### Input records

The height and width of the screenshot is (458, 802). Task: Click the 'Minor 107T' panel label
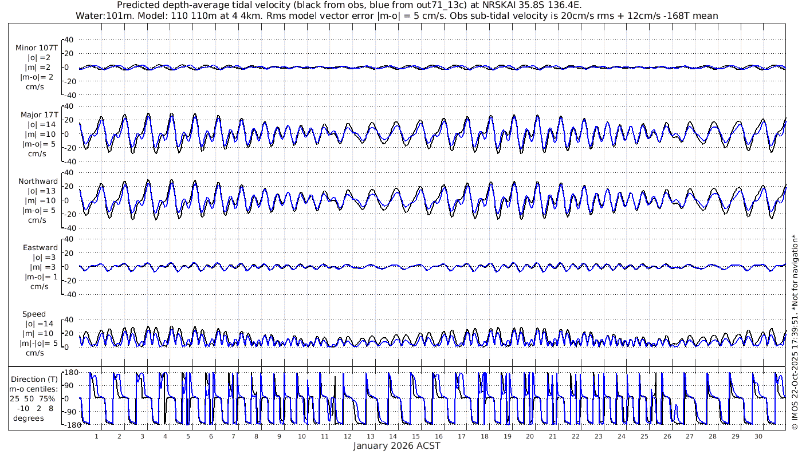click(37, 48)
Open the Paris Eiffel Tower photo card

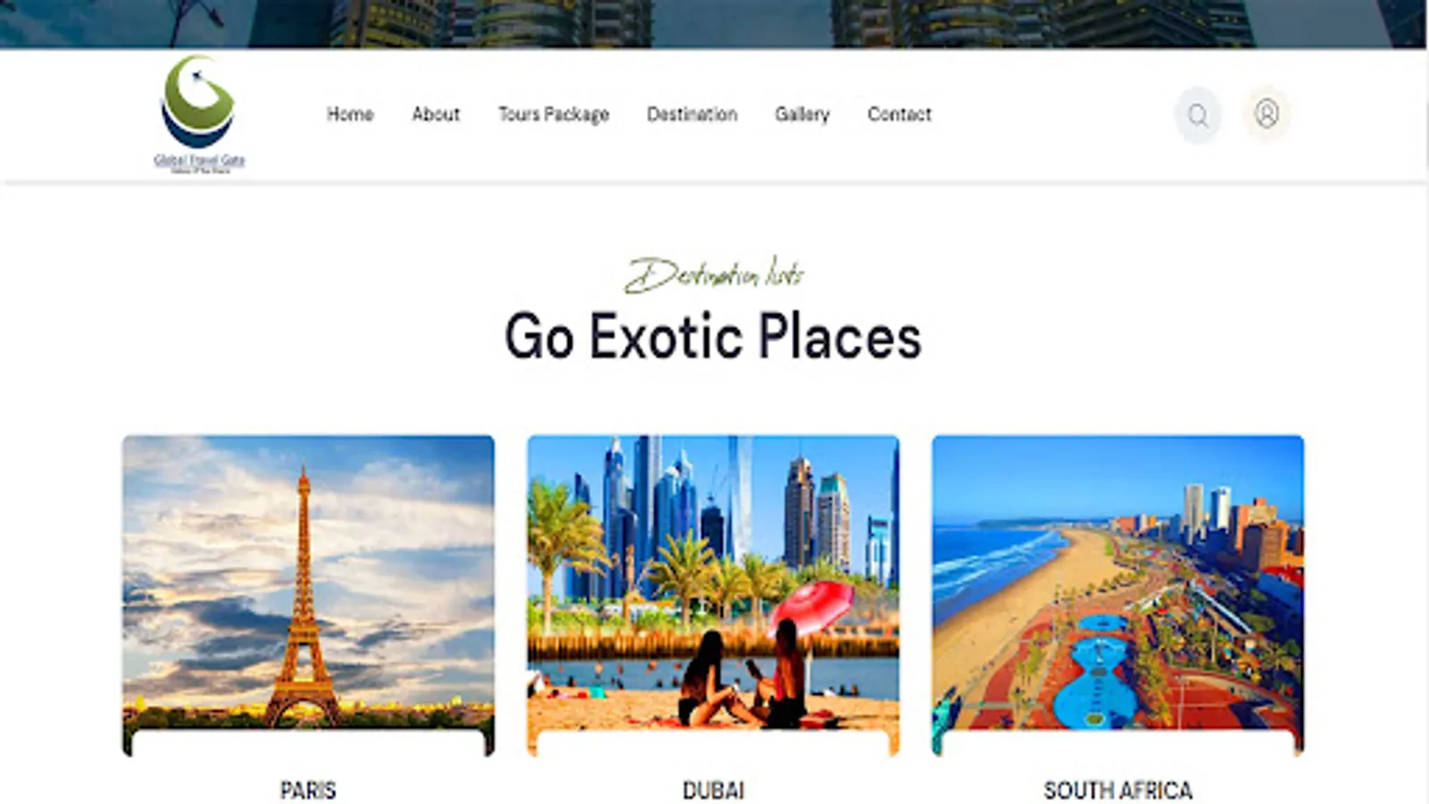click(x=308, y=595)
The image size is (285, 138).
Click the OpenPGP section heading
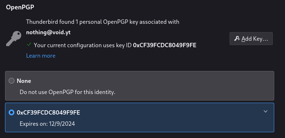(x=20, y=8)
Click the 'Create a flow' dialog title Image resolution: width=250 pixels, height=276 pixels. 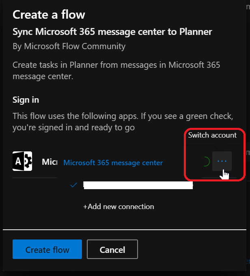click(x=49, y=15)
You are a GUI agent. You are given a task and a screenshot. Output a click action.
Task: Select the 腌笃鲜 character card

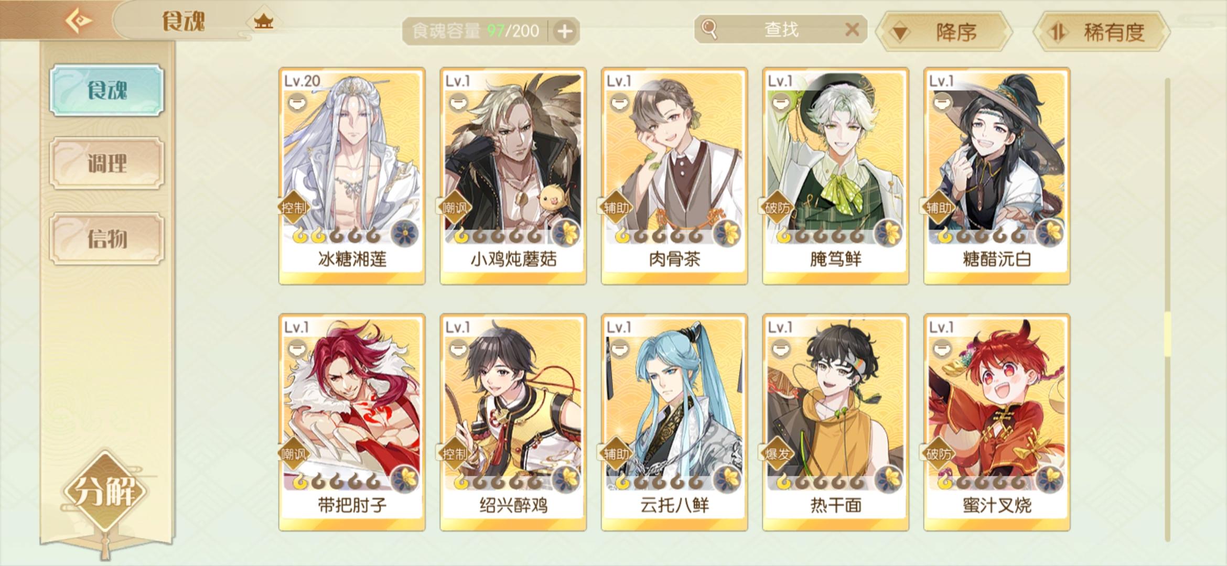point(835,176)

######
### Input records

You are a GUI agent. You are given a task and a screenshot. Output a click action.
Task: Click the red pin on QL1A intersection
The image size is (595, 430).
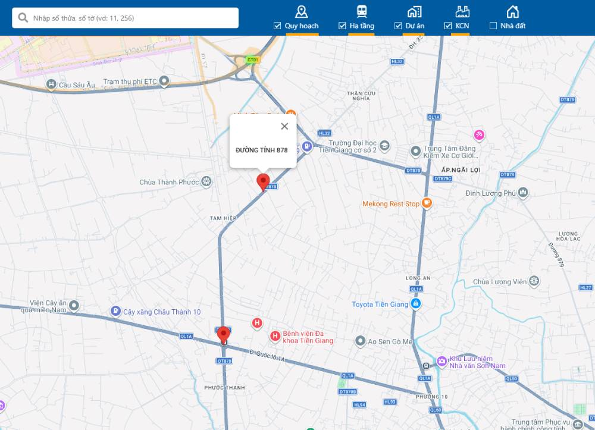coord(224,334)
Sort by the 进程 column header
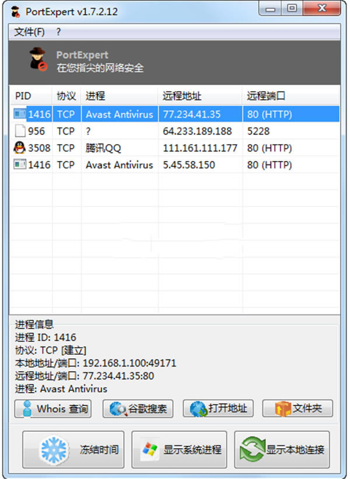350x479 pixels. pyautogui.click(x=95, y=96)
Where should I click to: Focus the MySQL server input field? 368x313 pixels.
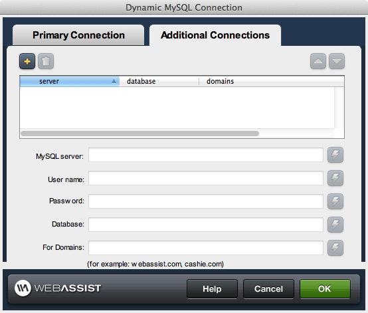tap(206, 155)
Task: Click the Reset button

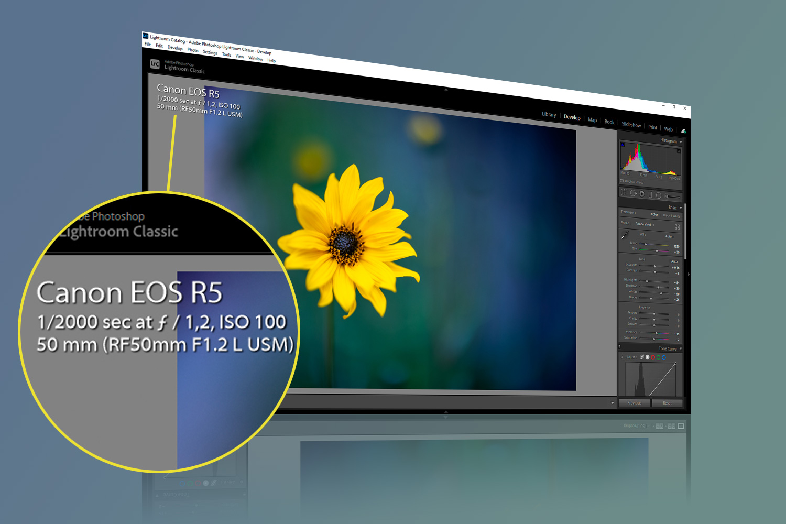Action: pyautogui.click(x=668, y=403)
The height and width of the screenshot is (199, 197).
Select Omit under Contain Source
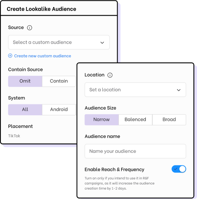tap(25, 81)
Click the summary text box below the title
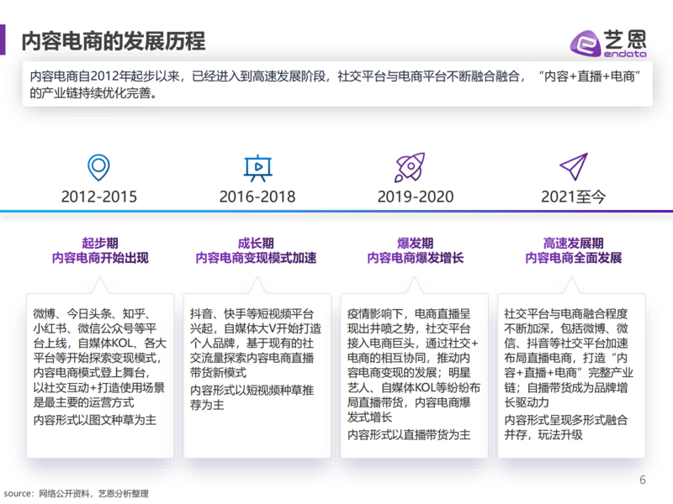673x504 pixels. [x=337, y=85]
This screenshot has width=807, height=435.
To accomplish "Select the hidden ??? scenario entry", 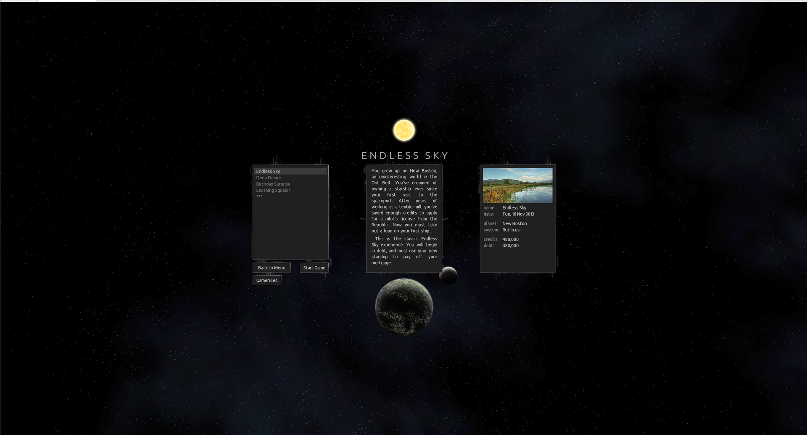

######

- [Assigned task] The expected output is the lines above from the one containing "The height and width of the screenshot is (199, 197)." to the one containing "This screenshot has width=807, height=435.", both ends included, reproduced exactly with every picture left out.

- [Written response]
The height and width of the screenshot is (199, 197).
Select Omit under Contain Source
tap(25, 81)
Click the summary text box below the title
673x504 pixels. [x=337, y=85]
This screenshot has width=807, height=435.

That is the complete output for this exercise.